On 25 May last year, it was dramatised in a Minneapolis street, in Minnesota USA.  Derik Chauvin, a White supremacist policeman, killed George Floyd, a Black American. He knelt on his neck for nine minutes and a half. Chauvin was tried from March 8 to April 20. The jury found him guilty on all three charges against him. He is in the cooler, awaiting sentence in June.

They named him to be a chauvinist. And he has not disappointed. His former boss at a nightclub, where he moonlighted as a guard when off duty, described him as unnecessarily aggressive to Black clients. He is lined up for years of reflection, eating the bread of sorrow and drinking the water of affliction. Beware chauvinism, whatever its guise – race, gender, religion, ethnicity, whatever. For, as they say, the serpent hisses where the sweet birds sing. 

Away from Chauvin and his sorrows, is the remarkable speed, spice and credence of the trial. The reprobate was arrested on 29 May 2020.  Before that, he was dismissed from the Minnesota police department a day after the murder. The trial lasted six weeks. The jury returned its verdict within two days. In under a year, a ne’er-do-well was arrested, bailed, tried and found guilty. The question begs. When will this efficiency find my country? Or, perhaps, I am just the child of a lesser god, in a lesser country, with lesser leaders. 

In my country, journalists may drop the bombshell of gun-running by isolated individual thugs in the National Police Service. They may provide all the evidence. No, not the evidence, all the proof. Rather than hail their good work, the DCI will take offence. He will accuse them of malice. They want to malign the police. Yet, in my best mind, I know the difference between an institution and individual crooks who may work there. Come on, Mr George Kinoti, be a gentleman. Don’t give us that line. We want to see action, not crying wolf. 

While Mr Kinoti has been grouching, the Judicial Service Commission has been looking for the person to head it. It is a curious one, this one. I don’t understand it. How does a senior private interview a general for a job? How do you interview your commander? And the day-long thing leaves your head bowed. It smacks of axe-grinding, witch-hunting and fishing for dirty linen, on national television. I sincerely don’t know what it’s meant to achieve. Someone, please, find a new way of recruiting Supreme Court judges.

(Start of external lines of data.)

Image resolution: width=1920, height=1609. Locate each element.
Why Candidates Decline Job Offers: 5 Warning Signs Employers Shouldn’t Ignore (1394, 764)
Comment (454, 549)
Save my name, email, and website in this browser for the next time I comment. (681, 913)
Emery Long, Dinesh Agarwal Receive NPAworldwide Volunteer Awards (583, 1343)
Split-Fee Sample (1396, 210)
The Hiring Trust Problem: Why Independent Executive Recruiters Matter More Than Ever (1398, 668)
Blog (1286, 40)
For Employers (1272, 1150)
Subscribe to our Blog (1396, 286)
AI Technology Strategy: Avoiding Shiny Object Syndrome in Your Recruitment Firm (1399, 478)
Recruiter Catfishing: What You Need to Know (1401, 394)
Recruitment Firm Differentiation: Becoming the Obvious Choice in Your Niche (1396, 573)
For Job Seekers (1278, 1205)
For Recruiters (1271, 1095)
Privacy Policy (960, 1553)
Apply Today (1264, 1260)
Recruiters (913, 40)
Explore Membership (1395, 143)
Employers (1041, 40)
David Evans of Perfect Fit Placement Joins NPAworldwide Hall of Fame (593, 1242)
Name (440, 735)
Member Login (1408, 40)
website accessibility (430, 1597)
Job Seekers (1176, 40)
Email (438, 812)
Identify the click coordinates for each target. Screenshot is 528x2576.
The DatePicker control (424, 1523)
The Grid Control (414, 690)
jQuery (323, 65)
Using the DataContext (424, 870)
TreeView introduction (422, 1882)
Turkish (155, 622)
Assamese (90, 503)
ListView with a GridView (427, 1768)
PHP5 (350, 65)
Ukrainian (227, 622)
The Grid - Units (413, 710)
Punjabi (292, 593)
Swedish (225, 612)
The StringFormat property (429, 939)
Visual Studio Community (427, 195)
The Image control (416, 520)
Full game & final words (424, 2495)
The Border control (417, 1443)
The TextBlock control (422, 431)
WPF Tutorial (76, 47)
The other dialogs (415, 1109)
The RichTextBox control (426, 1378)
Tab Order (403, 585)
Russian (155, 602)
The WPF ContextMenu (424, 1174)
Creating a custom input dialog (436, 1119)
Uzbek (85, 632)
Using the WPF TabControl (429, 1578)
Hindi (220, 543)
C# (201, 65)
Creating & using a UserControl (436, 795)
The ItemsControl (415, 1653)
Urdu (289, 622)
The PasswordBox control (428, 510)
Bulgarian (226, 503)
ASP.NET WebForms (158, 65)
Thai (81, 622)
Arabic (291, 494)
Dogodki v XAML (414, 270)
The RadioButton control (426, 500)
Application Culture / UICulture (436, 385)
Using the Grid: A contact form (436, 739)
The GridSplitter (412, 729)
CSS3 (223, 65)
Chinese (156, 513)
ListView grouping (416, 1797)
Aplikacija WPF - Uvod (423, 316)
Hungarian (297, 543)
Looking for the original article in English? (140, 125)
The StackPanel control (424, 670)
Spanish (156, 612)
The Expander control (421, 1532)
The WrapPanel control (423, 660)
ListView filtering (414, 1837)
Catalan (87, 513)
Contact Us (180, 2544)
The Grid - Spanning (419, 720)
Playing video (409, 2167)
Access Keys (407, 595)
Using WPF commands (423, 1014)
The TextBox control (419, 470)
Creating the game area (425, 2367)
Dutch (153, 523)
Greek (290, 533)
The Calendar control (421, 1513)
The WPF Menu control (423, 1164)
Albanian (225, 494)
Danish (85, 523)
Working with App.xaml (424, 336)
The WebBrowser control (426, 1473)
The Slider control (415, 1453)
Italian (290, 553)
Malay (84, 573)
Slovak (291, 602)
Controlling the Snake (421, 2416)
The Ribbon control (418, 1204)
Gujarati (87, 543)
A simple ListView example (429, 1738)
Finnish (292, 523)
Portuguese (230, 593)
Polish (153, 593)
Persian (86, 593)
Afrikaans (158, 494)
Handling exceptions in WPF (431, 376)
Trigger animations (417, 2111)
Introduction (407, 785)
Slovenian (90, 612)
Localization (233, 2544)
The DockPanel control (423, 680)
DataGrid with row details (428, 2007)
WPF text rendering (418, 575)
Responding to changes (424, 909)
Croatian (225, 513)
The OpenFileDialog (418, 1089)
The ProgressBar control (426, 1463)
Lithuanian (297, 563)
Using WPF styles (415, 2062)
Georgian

And, aha! Reggae is sick. They said nobody could stop it. But, look, Reggae is in trouble! So even the owners don’t seem to know which of the scripts is the right one? I asked them, in this column, to publish and publicise it.

They called me funny names. Today, they are saying that different versions of the script landed in different county assemblies, and in the National Assembly and in the Senate, too. Ustadh Shaaban Bin Robert should hear about this. My country is the true place called Nchi ya Kusadikika. 

-The writer is a strategic public communications advisor.